#### [YOUR OBJECTIVE]
Reproduce verbatim the stretch of the listing from the line containing "Where should I click to: Uncheck" through the line containing "will (x=1326, y=463).", including both of those lines.

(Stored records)
:::::
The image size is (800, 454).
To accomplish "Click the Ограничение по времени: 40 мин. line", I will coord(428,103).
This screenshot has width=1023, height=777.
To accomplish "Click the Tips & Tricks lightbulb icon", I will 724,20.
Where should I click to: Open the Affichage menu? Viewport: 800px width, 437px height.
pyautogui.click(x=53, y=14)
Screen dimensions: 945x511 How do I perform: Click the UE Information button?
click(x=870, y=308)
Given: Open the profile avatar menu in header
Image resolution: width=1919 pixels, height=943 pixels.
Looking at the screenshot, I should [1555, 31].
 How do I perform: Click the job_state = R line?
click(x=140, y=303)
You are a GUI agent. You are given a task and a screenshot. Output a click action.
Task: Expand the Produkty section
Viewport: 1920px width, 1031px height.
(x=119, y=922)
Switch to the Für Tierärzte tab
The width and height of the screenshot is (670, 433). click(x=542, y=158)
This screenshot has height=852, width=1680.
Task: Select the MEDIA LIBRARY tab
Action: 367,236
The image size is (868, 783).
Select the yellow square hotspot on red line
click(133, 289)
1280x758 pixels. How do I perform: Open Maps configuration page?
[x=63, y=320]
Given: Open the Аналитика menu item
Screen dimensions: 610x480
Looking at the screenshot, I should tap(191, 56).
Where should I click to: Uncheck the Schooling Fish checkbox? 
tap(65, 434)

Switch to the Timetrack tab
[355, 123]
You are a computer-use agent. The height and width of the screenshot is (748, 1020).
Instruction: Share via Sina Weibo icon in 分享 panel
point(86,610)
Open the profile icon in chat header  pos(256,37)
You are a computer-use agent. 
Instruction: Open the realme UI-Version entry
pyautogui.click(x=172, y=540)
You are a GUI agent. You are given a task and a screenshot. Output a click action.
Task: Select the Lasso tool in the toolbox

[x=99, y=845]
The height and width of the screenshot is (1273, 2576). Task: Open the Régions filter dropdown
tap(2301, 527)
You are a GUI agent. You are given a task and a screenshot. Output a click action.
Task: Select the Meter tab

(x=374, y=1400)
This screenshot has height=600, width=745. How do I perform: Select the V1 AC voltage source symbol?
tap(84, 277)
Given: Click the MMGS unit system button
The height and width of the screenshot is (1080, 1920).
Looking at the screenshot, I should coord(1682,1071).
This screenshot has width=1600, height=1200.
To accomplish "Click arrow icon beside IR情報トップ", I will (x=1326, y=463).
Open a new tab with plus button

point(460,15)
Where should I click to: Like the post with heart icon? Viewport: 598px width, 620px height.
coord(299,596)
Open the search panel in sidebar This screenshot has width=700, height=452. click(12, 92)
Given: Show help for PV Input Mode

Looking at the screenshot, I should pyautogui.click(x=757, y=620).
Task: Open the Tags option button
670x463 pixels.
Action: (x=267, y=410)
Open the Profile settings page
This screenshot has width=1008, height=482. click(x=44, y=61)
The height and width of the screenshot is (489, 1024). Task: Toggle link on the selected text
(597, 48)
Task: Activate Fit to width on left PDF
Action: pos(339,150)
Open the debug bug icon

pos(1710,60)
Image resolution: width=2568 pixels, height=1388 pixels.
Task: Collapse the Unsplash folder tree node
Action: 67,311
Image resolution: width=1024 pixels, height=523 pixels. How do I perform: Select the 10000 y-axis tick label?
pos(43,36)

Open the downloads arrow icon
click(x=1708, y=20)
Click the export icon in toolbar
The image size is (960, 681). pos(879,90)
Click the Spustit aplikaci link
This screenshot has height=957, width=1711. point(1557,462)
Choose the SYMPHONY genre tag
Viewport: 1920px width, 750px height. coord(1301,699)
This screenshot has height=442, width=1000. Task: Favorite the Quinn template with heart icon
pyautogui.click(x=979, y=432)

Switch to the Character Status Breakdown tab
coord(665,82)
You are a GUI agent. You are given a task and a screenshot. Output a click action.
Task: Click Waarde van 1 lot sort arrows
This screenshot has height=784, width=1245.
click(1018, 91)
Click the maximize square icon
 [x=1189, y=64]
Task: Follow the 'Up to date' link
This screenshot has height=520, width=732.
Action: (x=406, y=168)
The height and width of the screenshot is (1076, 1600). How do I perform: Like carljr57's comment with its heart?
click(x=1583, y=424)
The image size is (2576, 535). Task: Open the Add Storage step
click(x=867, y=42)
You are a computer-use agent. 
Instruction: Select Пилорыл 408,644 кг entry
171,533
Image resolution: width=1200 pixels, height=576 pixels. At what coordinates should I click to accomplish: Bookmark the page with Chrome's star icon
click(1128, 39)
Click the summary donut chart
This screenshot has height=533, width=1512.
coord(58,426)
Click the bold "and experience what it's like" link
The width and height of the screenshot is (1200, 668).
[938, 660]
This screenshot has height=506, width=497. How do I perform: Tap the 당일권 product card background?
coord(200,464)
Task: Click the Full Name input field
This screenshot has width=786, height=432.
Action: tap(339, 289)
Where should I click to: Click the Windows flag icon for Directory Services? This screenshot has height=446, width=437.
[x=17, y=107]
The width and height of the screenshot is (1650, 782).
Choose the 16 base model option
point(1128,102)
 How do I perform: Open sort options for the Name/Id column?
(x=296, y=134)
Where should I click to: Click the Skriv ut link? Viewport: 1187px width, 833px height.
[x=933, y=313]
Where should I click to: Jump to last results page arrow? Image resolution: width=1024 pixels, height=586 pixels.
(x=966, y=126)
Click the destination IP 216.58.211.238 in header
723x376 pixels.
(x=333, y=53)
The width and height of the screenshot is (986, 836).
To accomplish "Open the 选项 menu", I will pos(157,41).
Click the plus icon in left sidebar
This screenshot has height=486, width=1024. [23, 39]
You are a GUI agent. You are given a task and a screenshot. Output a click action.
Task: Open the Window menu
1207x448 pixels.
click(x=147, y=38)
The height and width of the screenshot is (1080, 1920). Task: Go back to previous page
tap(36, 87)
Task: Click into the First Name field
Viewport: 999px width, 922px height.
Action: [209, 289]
:::::
#### [RESPONSE]
Where should I click to: Uncheck the Schooling Fish checkbox? 
tap(65, 434)

Switch to the Timetrack tab
[355, 123]
You are a computer-use agent. The height and width of the screenshot is (748, 1020).
Instruction: Share via Sina Weibo icon in 分享 panel
point(86,610)
Open the profile icon in chat header  pos(256,37)
You are a computer-use agent. 
Instruction: Open the realme UI-Version entry
pyautogui.click(x=172, y=540)
You are a GUI agent. You are given a task and a screenshot. Output a click action.
Task: Select the Lasso tool in the toolbox

[x=99, y=845]
The height and width of the screenshot is (1273, 2576). Task: Open the Régions filter dropdown
tap(2301, 527)
You are a GUI agent. You are given a task and a screenshot. Output a click action.
Task: Select the Meter tab

(x=374, y=1400)
This screenshot has height=600, width=745. How do I perform: Select the V1 AC voltage source symbol?
tap(84, 277)
Given: Click the MMGS unit system button
The height and width of the screenshot is (1080, 1920).
Looking at the screenshot, I should coord(1682,1071).
This screenshot has width=1600, height=1200.
To accomplish "Click arrow icon beside IR情報トップ", I will (x=1326, y=463).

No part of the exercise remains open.